El Ayuntamiento, la Diputación y la Junta de Andalucía confirmaron este viernes en una comparecencia conjunta que la futura Nueva Rosaleda se pretende construir en la zona de ampliación de la Universidad de Málaga, en un solar de 66.037 metros cuadrados junto al edificio del Paraninfo. El recinto tendrá capacidad para 55.000 espectadores y un presupuesto base de licitación de 414 millones de euros.
El alcalde de Málaga, Francisco de la Torre, cifró en seis años el plazo para que el proyecto sea una realidad: tres para la redacción y aprobación del proyecto, y otros tres de obras. La previsión es que el estadio esté listo en 2032.
Por qué este solar
La decisión se basa en un estudio de alternativas encargado por Promálaga a la unión temporal de empresas formada por Typsa y Fenwick Iribarren, con la colaboración de Legends Global y Andersen. El equipo evaluó inicialmente cinco localizaciones posibles: la zona universitaria, remodelar la actual Rosaleda, unos terrenos en San Cayetano (Puerto de la Torre), el Lagar de Oliveros y la Manzana Verde.
Estas dos últimas se descartaron desde el principio: la primera por contar con una parcela insuficiente, y la segunda porque su uso implicaría renunciar a la construcción de 900 viviendas ya previstas en ese espacio.
Las tres opciones finalistas se analizaron en detalle mediante 7 criterios principales y 68 indicadores. La zona universitaria obtuvo la mejor puntuación en todos ellos.
El solar junto a la Universidad obtuvo la mejor puntuación en los 68 indicadores analizados por el equipo técnico, por encima de la Rosaleda actual y de San Cayetano
Más barato y más grande
El nuevo estadio no solo sería el más espacioso de las tres opciones finalistas, sino también el más económico. Reconstruir la actual Rosaleda costaría 434 millones de euros pero apenas alcanzaría los 43.000 asientos, frente a los 55.000 de la nueva ubicación.
Además, durante las obras el Málaga tendría que jugar en una instalación provisional, con la reducción de aforo y los perjuicios económicos que eso conllevaría. San Cayetano, con la misma capacidad que la opción universitaria, elevaría el presupuesto hasta los 588 millones, penalizado por la necesidad de construir aparcamientos.
Transporte y accesos
Uno de los argumentos más sólidos a favor de la zona universitaria es su conectividad. El nuevo estadio dispondría de 4.300 plazas de transporte público por hora, frente a las 2.300 de la ubicación actual y las 600 de San Cayetano. Además, la población que puede llegar en menos de 30 minutos en coche supera las 920.000 personas, la cifra más alta entre las tres alternativas.

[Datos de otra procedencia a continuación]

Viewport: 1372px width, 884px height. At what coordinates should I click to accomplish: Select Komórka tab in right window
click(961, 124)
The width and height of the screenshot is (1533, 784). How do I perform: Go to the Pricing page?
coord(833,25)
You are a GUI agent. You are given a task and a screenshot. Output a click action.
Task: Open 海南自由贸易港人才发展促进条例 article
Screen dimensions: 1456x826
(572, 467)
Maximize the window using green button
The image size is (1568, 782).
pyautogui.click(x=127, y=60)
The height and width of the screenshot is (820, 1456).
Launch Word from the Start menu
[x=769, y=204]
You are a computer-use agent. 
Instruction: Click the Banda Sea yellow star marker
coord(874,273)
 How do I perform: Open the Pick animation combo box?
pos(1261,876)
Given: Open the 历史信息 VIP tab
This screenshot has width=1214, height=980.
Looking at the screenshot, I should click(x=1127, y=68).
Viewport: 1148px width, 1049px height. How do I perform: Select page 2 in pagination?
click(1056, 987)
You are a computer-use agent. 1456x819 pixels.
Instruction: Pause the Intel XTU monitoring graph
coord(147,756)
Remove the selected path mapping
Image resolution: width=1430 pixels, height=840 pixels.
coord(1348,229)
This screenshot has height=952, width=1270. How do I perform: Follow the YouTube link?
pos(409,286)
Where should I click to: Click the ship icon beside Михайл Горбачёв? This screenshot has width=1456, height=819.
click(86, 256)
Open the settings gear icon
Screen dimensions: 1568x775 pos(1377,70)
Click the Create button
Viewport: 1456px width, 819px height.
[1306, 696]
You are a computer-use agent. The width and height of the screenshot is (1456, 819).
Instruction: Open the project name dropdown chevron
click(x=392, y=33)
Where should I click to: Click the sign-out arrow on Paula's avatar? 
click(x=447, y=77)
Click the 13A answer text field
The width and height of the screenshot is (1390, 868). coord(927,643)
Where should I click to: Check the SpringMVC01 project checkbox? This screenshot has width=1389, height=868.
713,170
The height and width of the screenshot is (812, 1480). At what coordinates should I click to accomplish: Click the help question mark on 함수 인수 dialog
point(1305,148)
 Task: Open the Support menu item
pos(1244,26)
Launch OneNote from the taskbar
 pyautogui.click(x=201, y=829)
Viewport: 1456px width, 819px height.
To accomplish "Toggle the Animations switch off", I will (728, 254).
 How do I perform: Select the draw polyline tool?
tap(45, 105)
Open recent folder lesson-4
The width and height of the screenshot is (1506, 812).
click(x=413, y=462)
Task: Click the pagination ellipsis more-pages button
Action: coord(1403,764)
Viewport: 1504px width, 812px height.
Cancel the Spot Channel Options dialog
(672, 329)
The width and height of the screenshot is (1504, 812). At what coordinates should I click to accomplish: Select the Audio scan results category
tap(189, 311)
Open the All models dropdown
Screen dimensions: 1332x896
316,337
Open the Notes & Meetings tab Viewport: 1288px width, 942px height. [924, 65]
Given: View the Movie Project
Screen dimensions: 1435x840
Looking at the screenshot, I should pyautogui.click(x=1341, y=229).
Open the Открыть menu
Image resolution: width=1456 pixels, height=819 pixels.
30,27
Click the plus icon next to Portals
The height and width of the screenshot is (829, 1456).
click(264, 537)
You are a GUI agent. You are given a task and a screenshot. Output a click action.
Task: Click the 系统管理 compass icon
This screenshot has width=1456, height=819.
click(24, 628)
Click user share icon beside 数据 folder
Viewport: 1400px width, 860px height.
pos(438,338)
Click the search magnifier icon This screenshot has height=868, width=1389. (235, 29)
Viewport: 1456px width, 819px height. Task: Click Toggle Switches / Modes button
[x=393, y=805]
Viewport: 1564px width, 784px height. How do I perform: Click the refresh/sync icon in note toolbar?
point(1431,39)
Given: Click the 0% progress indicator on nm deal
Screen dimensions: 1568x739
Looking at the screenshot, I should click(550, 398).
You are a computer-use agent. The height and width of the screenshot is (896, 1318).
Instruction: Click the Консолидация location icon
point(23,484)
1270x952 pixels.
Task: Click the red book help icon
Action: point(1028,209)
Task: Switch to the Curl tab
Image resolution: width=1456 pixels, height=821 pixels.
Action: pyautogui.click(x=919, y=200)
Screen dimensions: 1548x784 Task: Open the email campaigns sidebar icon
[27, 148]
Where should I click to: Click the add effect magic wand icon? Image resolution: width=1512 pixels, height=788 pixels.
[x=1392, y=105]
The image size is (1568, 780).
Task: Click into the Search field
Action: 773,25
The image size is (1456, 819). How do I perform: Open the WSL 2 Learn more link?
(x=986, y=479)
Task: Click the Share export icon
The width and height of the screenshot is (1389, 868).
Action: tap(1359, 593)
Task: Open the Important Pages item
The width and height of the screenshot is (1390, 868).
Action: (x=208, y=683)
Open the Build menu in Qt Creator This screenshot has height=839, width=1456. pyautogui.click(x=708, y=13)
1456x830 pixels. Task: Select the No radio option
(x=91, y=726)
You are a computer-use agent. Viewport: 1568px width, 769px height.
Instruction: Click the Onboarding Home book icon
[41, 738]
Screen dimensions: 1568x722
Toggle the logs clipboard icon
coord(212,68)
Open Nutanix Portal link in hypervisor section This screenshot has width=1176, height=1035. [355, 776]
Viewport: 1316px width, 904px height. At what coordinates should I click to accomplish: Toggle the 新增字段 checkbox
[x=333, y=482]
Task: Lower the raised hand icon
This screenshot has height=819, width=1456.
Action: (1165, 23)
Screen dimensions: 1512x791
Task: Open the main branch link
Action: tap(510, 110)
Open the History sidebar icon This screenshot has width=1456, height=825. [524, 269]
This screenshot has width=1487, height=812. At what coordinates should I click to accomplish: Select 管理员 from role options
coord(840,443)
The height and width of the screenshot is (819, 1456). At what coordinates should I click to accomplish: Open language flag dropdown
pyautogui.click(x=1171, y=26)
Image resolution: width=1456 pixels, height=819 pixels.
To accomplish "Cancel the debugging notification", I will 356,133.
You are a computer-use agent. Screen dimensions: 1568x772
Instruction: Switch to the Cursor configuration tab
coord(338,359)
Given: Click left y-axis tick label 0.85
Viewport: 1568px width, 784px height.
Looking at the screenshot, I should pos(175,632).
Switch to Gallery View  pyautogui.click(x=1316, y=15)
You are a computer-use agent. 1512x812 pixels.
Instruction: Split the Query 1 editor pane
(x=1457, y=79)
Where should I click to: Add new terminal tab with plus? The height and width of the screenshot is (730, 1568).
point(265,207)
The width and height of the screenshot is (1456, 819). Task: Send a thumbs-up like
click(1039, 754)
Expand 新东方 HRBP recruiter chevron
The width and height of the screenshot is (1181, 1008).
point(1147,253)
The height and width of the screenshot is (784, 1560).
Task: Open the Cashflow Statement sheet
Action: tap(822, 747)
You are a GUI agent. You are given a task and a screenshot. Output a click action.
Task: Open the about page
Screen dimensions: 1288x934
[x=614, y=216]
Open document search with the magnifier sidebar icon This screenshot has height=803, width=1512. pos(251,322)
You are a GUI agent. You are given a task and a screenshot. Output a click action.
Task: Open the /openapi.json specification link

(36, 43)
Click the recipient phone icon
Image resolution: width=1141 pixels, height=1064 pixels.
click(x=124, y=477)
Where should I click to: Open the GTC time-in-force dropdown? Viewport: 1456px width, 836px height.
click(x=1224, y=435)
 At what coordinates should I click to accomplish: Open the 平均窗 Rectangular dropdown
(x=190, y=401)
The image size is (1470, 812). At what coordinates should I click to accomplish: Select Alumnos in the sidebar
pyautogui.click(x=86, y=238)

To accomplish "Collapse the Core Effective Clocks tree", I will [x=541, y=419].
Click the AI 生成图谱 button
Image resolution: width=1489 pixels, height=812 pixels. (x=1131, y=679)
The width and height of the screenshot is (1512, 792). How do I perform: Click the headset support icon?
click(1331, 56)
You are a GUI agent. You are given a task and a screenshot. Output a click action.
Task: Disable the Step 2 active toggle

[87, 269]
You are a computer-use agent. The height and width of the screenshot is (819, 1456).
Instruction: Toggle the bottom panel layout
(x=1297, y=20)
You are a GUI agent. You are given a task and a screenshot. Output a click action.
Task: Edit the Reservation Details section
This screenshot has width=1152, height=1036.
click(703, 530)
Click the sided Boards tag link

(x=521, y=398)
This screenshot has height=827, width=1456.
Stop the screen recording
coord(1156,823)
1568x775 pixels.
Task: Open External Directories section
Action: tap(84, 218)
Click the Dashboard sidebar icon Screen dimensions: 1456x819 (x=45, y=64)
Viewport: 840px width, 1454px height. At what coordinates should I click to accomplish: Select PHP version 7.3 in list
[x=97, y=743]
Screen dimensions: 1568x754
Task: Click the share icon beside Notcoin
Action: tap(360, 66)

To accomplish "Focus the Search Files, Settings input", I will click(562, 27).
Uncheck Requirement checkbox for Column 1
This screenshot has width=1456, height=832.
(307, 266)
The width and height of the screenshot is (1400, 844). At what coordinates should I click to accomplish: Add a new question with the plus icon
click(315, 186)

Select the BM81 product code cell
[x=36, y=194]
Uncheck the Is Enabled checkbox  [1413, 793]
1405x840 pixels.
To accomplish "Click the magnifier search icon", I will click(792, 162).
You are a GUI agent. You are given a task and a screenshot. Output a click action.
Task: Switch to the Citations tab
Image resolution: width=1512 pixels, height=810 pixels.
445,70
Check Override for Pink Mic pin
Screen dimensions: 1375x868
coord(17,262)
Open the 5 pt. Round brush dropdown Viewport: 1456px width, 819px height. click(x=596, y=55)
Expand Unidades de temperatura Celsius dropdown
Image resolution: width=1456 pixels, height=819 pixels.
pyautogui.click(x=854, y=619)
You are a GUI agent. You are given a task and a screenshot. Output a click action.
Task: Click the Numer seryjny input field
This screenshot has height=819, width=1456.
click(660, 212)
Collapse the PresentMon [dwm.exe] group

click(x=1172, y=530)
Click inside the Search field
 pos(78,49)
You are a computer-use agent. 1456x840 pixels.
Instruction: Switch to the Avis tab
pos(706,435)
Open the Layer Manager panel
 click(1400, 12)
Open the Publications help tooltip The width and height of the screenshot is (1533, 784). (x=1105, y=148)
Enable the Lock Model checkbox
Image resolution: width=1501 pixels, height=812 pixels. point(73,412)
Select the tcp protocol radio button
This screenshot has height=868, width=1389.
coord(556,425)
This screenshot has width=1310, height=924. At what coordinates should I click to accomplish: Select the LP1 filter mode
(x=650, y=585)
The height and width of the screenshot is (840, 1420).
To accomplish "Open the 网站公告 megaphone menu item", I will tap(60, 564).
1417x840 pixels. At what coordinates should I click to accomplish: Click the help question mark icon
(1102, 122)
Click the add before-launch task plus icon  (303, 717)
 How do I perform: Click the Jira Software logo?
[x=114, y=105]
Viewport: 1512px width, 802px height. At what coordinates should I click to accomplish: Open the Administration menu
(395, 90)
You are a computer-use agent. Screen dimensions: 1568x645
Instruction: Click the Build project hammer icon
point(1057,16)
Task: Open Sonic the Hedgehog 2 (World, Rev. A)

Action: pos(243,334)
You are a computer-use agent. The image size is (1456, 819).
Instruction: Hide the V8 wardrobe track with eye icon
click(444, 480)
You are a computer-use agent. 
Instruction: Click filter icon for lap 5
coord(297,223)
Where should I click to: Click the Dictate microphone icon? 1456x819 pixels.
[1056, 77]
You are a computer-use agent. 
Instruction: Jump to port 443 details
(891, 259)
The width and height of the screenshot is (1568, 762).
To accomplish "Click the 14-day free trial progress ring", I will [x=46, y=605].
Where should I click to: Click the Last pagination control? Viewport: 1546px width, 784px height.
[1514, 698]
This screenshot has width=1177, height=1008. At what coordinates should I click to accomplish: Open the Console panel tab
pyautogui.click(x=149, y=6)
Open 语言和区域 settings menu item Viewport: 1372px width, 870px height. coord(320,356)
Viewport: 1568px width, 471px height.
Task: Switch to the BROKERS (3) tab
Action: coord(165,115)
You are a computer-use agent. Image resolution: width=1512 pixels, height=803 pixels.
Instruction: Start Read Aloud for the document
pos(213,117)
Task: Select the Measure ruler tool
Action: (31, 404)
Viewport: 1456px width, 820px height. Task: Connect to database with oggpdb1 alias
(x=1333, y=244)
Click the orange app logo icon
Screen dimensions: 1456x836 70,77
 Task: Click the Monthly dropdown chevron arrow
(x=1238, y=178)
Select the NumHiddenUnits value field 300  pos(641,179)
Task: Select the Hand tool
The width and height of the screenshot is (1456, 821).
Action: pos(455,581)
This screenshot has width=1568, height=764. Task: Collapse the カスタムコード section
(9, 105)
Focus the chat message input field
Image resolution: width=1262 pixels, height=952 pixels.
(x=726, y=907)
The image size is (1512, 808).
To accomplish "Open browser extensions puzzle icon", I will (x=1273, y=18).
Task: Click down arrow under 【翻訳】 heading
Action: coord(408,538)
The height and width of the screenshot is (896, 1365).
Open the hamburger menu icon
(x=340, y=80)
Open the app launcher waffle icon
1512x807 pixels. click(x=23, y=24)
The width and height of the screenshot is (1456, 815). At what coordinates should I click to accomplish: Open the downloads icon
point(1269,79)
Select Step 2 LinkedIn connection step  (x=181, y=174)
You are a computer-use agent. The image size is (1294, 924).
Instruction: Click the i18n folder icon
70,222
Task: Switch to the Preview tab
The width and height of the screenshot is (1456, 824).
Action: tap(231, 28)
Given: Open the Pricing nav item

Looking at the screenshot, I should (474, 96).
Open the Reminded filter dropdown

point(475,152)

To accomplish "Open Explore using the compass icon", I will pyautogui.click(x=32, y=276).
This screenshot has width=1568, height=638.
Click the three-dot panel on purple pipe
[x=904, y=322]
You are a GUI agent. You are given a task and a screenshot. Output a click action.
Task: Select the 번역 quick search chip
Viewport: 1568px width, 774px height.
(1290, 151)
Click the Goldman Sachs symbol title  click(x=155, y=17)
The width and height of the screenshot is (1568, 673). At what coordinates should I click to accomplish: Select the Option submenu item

En cuanto al aparcamiento, los viales de la zona y las grandes bolsas de estacionamiento de las facultades próximas, como las de Económicas, Psicología, Industriales y Marketing, estarían disponibles en los horarios habituales de partidos y eventos.
La ubicación universitaria ofrece 4.300 plazas de transporte público por hora, el doble que la Rosaleda actual y siete veces más que San Cayetano
Inversión privada
Más allá del fútbol, el nuevo emplazamiento es también el que ofrece mayores posibilidades de atraer inversión privada y de generar ingresos adicionales a través de conciertos, grandes eventos y espacios corporativos. Esta capacidad de retorno reduciría la necesidad de inyección pública en el proyecto.
El solar está delimitado por el bulevar Louis Pasteur al sur, la avenida Francisco Trujillo Villanueva al este, el arroyo de Las Cañas al oeste y la avenida Navarro Ledesma al norte. Su tramitación urbanística es la más sencilla de todas las opciones estudiadas: el planeamiento ya está aprobado y la urbanización está avanzada.
El nuevo estadio sería el tercero en la historia del Málaga CF, después del traslado de los Baños del Carmen a Martiricos en 1941 y la inauguración de la Rosaleda actual
De construirse, el nuevo recinto será el tercer estadio en la historia del club, que debutó en los Baños del Carmen antes de trasladarse a Martiricos en 1941 y posteriormente a la actual Rosaleda. El alcalde De la Torre resumió el objetivo: «Ganamos todos y gana el club, porque garantiza que el equipo no sufre nada, que va a haber capacidad de atender a los 17.000 abonados que están en lista de espera».